Stored records

'''

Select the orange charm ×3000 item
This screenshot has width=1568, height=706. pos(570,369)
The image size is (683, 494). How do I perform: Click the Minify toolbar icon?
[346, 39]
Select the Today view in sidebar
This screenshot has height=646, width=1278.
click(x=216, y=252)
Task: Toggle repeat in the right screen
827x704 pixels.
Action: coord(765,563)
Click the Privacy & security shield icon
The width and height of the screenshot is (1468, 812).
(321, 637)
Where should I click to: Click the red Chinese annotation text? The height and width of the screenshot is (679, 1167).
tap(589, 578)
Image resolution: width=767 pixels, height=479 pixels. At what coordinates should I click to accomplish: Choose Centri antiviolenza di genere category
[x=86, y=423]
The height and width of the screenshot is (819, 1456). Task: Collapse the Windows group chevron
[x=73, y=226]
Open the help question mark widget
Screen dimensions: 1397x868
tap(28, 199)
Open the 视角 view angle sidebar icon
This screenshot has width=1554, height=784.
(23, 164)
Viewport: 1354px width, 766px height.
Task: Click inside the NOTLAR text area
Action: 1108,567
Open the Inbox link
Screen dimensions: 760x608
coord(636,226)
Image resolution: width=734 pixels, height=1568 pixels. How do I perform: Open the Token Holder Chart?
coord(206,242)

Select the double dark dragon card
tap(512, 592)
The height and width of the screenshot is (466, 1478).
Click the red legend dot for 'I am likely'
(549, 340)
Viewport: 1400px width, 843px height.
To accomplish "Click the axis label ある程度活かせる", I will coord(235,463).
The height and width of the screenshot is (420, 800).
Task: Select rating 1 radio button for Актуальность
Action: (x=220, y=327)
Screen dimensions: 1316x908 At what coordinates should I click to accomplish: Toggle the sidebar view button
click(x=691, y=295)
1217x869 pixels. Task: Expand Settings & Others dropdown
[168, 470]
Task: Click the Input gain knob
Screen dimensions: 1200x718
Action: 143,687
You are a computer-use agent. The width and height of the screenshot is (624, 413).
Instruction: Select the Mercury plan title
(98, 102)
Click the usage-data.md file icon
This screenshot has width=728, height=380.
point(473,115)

'''

Your instructions.
Each line of the data should be transcribed exactly.

Response area.
Select the orange charm ×3000 item
This screenshot has width=1568, height=706. pos(570,369)
The image size is (683, 494). How do I perform: Click the Minify toolbar icon?
[346, 39]
Select the Today view in sidebar
This screenshot has height=646, width=1278.
click(x=216, y=252)
Task: Toggle repeat in the right screen
827x704 pixels.
Action: coord(765,563)
Click the Privacy & security shield icon
The width and height of the screenshot is (1468, 812).
(321, 637)
Where should I click to: Click the red Chinese annotation text? The height and width of the screenshot is (679, 1167).
tap(589, 578)
Image resolution: width=767 pixels, height=479 pixels. At what coordinates should I click to accomplish: Choose Centri antiviolenza di genere category
[x=86, y=423]
The height and width of the screenshot is (819, 1456). Task: Collapse the Windows group chevron
[x=73, y=226]
Open the help question mark widget
Screen dimensions: 1397x868
tap(28, 199)
Open the 视角 view angle sidebar icon
This screenshot has width=1554, height=784.
(23, 164)
Viewport: 1354px width, 766px height.
Task: Click inside the NOTLAR text area
Action: 1108,567
Open the Inbox link
Screen dimensions: 760x608
coord(636,226)
Image resolution: width=734 pixels, height=1568 pixels. How do I perform: Open the Token Holder Chart?
coord(206,242)

Select the double dark dragon card
tap(512, 592)
The height and width of the screenshot is (466, 1478).
Click the red legend dot for 'I am likely'
(549, 340)
Viewport: 1400px width, 843px height.
To accomplish "Click the axis label ある程度活かせる", I will coord(235,463).
The height and width of the screenshot is (420, 800).
Task: Select rating 1 radio button for Актуальность
Action: (x=220, y=327)
Screen dimensions: 1316x908 At what coordinates should I click to accomplish: Toggle the sidebar view button
click(x=691, y=295)
1217x869 pixels. Task: Expand Settings & Others dropdown
[168, 470]
Task: Click the Input gain knob
Screen dimensions: 1200x718
Action: 143,687
You are a computer-use agent. The width and height of the screenshot is (624, 413).
Instruction: Select the Mercury plan title
(98, 102)
Click the usage-data.md file icon
This screenshot has width=728, height=380.
point(473,115)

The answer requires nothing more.